THE INPUT START
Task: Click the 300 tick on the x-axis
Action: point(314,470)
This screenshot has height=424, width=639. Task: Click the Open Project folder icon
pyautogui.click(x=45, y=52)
THE INPUT END
THE INPUT START
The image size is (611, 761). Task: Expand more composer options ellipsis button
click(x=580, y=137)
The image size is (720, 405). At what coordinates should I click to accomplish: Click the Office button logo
THE INPUT END
→ **AIM OF THE EXERCISE**:
All lines above from the one holding "The image size is (611, 761)." to the one holding "The image size is (720, 405).", inclusive, are to be copied exactly; no other line is wanted.

→ **EXERCISE RESULT**:
The image size is (611, 761). Task: Expand more composer options ellipsis button
click(x=580, y=137)
The image size is (720, 405). At what coordinates should I click to accomplish: Click the Office button logo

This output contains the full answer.